EXERCISE TEXT:
=== Begin Enclosure ===

Sheep Tag Money Received
Idaho recently received money for wild sheep habitat from the Foundation for North American Wild Sheep following the auction of one bighorn sheep tag.
The Idaho tag went for $90,000 at the sheep organization's annual convention earlier this year. Of that amount, 95 percent ($85,000 this year) comes directly to Idaho for use on the Hells Canyon sheep project. Idaho sheep tags tend to vary widely in the money they draw from year to year depending on the availability of a hunt in the acclaimed Unit 11. Such a hunt is available this fall.
One other tag is made available through a lottery system so that hunters who cannot afford the auction tag have a chance. Funds from the lottery are mostly earmarked for wild sheep health research.
In the mid 1990s, the three states that share the canyon - Idaho, Washington and Oregon - along with the U.S. Forest Service, the Bureau of Land Management and the Foundation for North American Wild Sheep (FNAWS) launched an ambitious project called the "Hells Canyon Initiative". This is an effort to restore wild sheep to their historical abundance and gain further knowledge of the factors that affect bighorn populations throughout North America.

=== End Enclosure ===

TASKS AND EXERCISES:
(a) Transcribe the part of the sheep tag article starting at "Sheep Tag Money" and ending at "available this fall.".
(b) Pick up the article on Idaho's sheep tag money where it stops, and write its next few sentences.
The data after this point is separate material, unrelated to the sheep tag article.

AVAILABLE DATA:
=== Begin Enclosure ===

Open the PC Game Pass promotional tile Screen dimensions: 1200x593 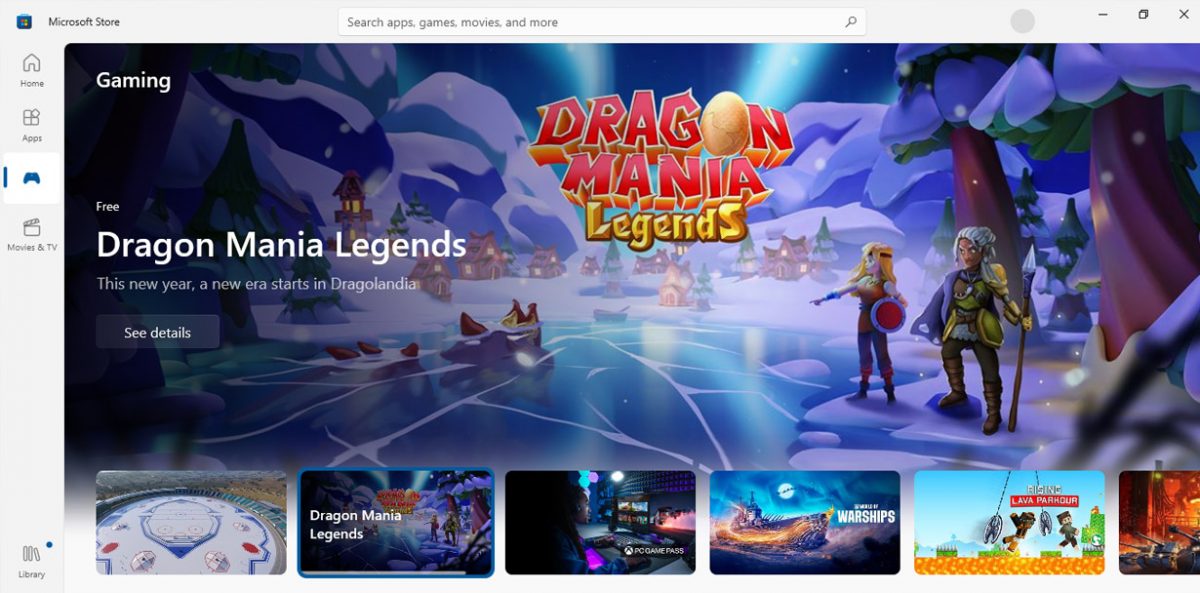coord(599,523)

=== End Enclosure ===

ANSWER LIST:
(a)
Sheep Tag Money Received
Idaho recently received money for wild sheep habitat from the Foundation for North American Wild Sheep following the auction of one bighorn sheep tag.
The Idaho tag went for $90,000 at the sheep organization's annual convention earlier this year. Of that amount, 95 percent ($85,000 this year) comes directly to Idaho for use on the Hells Canyon sheep project. Idaho sheep tags tend to vary widely in the money they draw from year to year depending on the availability of a hunt in the acclaimed Unit 11. Such a hunt is available this fall.

(b)
"The thing that's really exciting about Hells Canyon is how much potential sheep habitat is here. There's literally over a million acres of sheep habitat. The area can support thousands of sheep and did in the past," according to Frances Cassirer, Idaho Fish and Game research biologist and the tri-state coordinator for the Hells Canyon Initiative.
The area is vast, rugged and spectacular; an imposing, primitive landscape twice the size of Yellowstone National Park.
More than 800 bighorns are estimated to live in the canyon, scattered in 15 different herds.